Keith is also available for interviews to discuss the implications of these vulnerabilities and what businesses can do protect themselves, as well as what key elements you should look for in authentication including:
• Avoid all basic authentication methods, including one-time-passcodes delivered by SMS, e-mail, and voice.
• Leverage modern adaptive access control capabilities to better secure the login process. Such methods of risk analysis should include:
o The ability to detect whether the users phone number has been subjected to ’sim swap’ fraud/account take over, and being subjected to phone number fraud.
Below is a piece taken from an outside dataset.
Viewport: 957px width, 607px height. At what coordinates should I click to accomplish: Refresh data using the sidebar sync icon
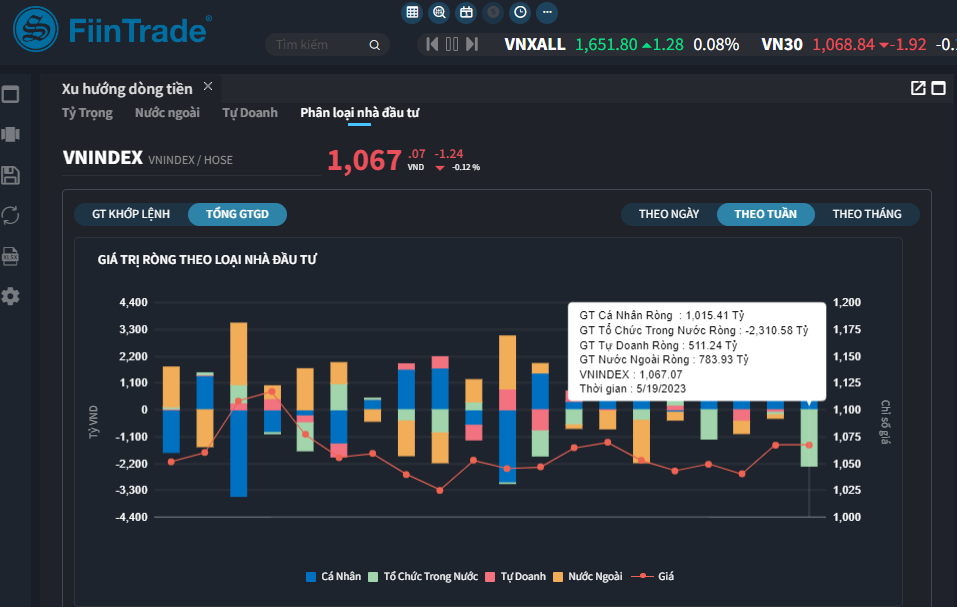click(x=11, y=215)
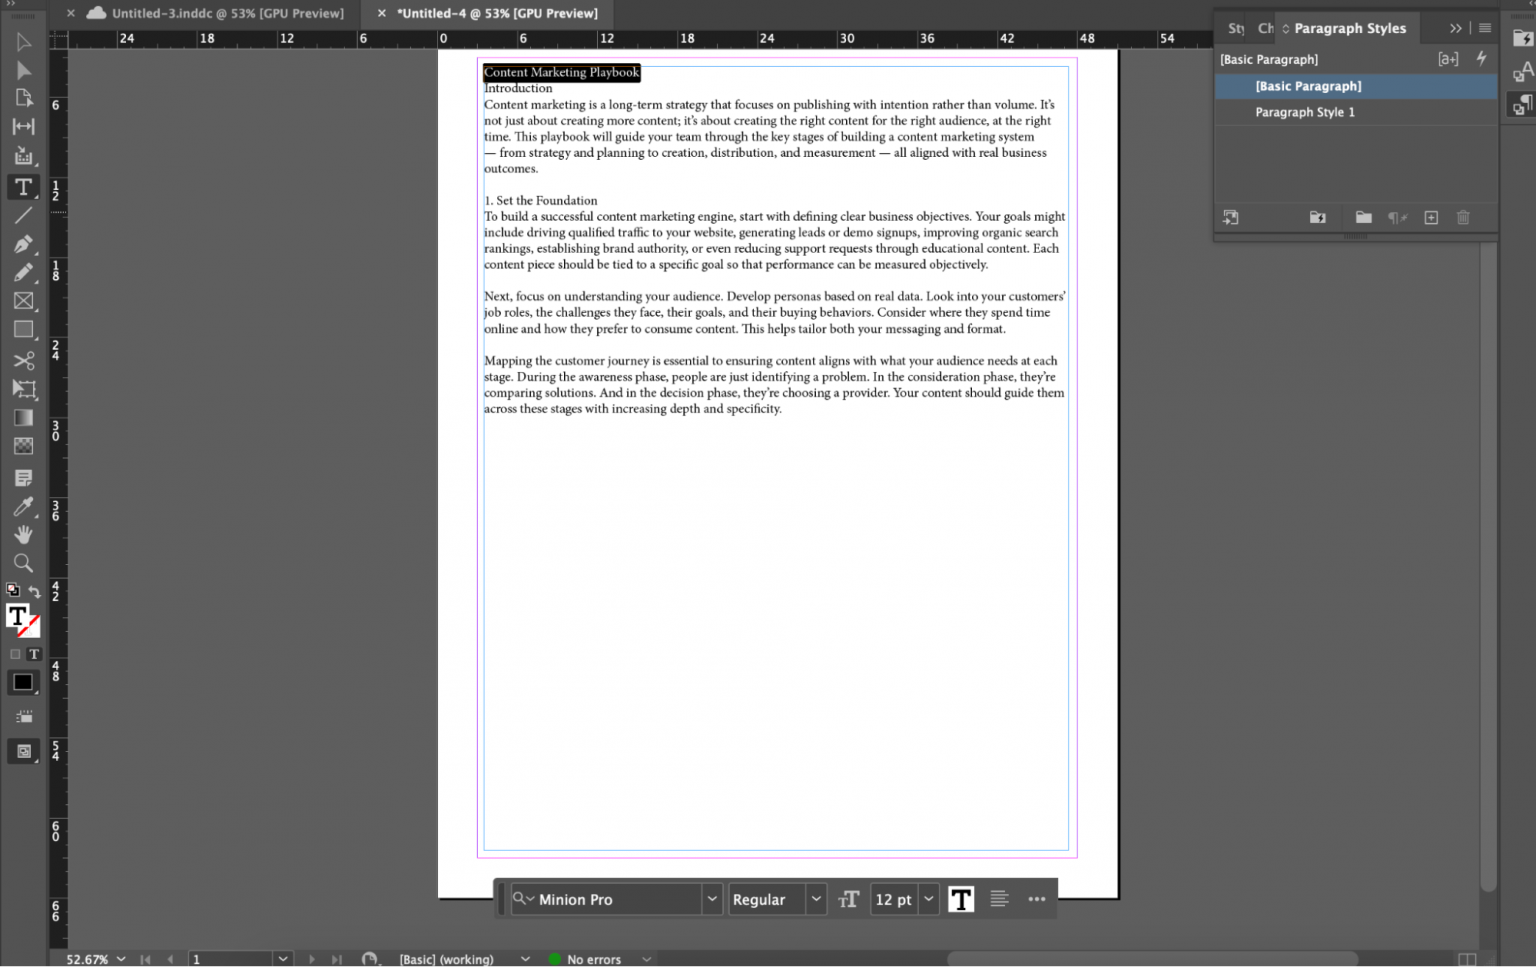
Task: Open Paragraph Styles panel hamburger menu
Action: (x=1485, y=28)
o The ability to detect and block authentication requests from non-standard geographic locations.
o The ability to analyze and detect improbable authentication requests that may violate geo-velocity.
o The ability to detect the device the user is attempting to log in from, and verify that it’s a trusted device for that user.
o The ability to detect whether the login is originating from an anonymity network and could be an attacker masking their location and their IP address.
o The ability to detect whether the login is originating from a known malicious server and could be an attacker associated with using anomalous Internet infrastructure.